Non c’è 2022, né 2023 che tengano: l’ondata di calore di quest’anno è la più intensa mai registrata, nonostante i fenomeni atmosferici alla base siano essenzialmente uguali a quelli di altri casi simili avvenuti in passato. Inoltre, per molte città, questo non è stato solo il giugno più caldo, ma il periodo più caldo in assoluto dal 1950. A certificarlo è uno studio condotto dall’organizzazione meteorologica World Weather Attribution guidato da Theodore Keeping dell’Imperial College di Londra. L’analisi denuncia che in gran parte dell’Europa occidentale, giugno si sta riscaldando più rapidamente di qualsiasi altro mese. Sia le temperature giornaliere che notturne stanno crescendo a un ritmo molto più sostenuto di quello tenuto dal riscaldamento globale: le temperature massime diurne registrate a giugno aumentano a un ritmo triplo, mentre quelle notturne a un ritmo circa doppio. Nel mese di giugno 2026, il 45% delle città monitorate ha superato la soglia segnata dall’indice principale utilizzato per misurare lo stress termico negli ambienti interni, chiamato Wet Bulb Globe Temperature (Wbgt).
Il fenomeno ha subito un’improvvisa accelerazione
Ad aumentare la preoccupazione c’è un’analisi di Radarmeteo/Hypermeteo, hub europeo sugli scenari climatici applicati. «L’aumento della temperatura e della conseguente evapotraspirazione può far precipitare un’annata agricola, annunciata buona, in una condizione di siccità severa in tempi molto brevi, aumentando la vulnerabilità del settore primario. E’ un’indicazione importante, di cui tener conto al momento delle semine unitamente alla condizione idrica locale» ha detto il climatologo, Massimo Crespi, “founder” di “Radaremeteo/Hypermeteo”. Ed è proprio quello che è successo quest’anno. Fino a giugno, l’anno appariva relativamente favorevole, evidenziando condizioni di buona disponibilità idrica sul territorio agricolo.
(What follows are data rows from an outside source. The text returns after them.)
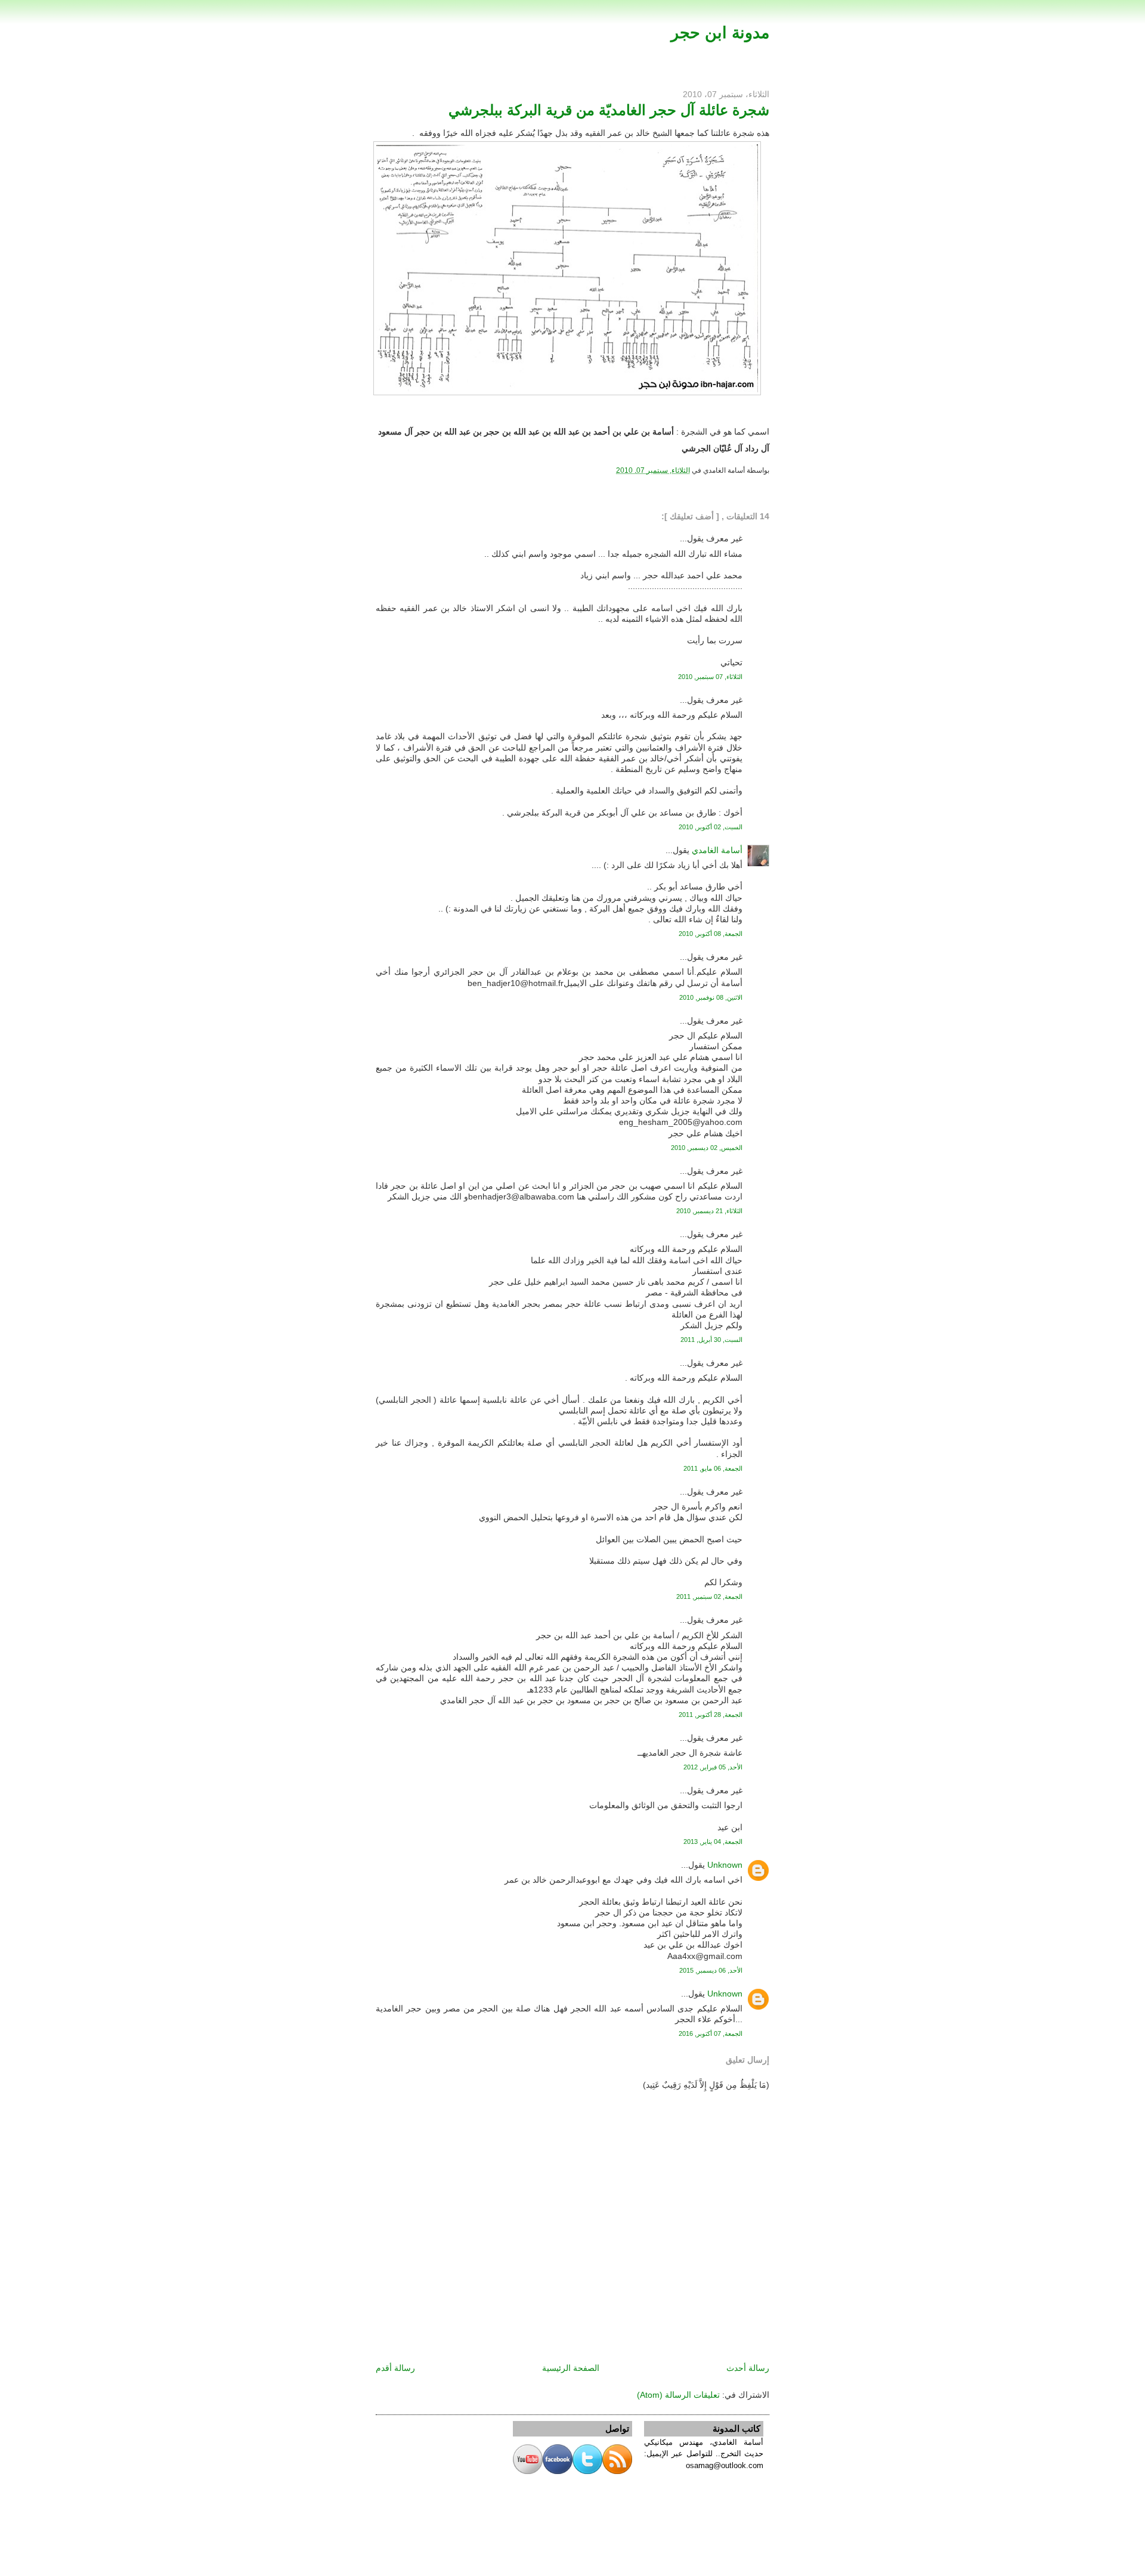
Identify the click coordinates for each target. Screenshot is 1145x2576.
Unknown (724, 1865)
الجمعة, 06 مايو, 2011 (712, 1468)
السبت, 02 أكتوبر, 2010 (710, 826)
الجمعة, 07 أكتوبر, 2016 (710, 2033)
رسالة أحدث (747, 2368)
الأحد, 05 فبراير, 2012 (712, 1767)
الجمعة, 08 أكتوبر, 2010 (710, 933)
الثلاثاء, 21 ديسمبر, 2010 (709, 1210)
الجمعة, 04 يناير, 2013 (712, 1841)
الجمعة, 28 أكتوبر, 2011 (710, 1714)
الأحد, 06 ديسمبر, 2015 (710, 1970)
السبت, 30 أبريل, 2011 (711, 1339)
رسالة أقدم (395, 2368)
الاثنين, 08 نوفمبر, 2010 (710, 997)
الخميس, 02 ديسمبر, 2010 (706, 1147)
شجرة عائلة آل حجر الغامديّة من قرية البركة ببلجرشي (608, 110)
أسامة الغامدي (717, 850)
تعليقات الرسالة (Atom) (678, 2395)
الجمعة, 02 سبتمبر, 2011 (709, 1596)
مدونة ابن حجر (720, 32)
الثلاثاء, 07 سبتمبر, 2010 (710, 676)
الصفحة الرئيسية (570, 2368)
A partire dall’inizio dell’estate, però, si è osservata una rapida inversione di tendenza: l’indice SPEI 3 (che considera il bilancio idroclimatico tra apporti meteorici e potenziale evapotraspirazione) è calato bruscamente e ha raggiunto valori molto negativi entro agosto; questa dinamica ha comportato una rapida intensificazione della siccità, associata al susseguirsi di ondate di calore intense e persistenti, capaci di aumentare fortemente la domanda evaporativa e conseguentemente di accelerare il deterioramento del bilancio idrico. Con le conseguenze che tutti stiamo ancora subendo.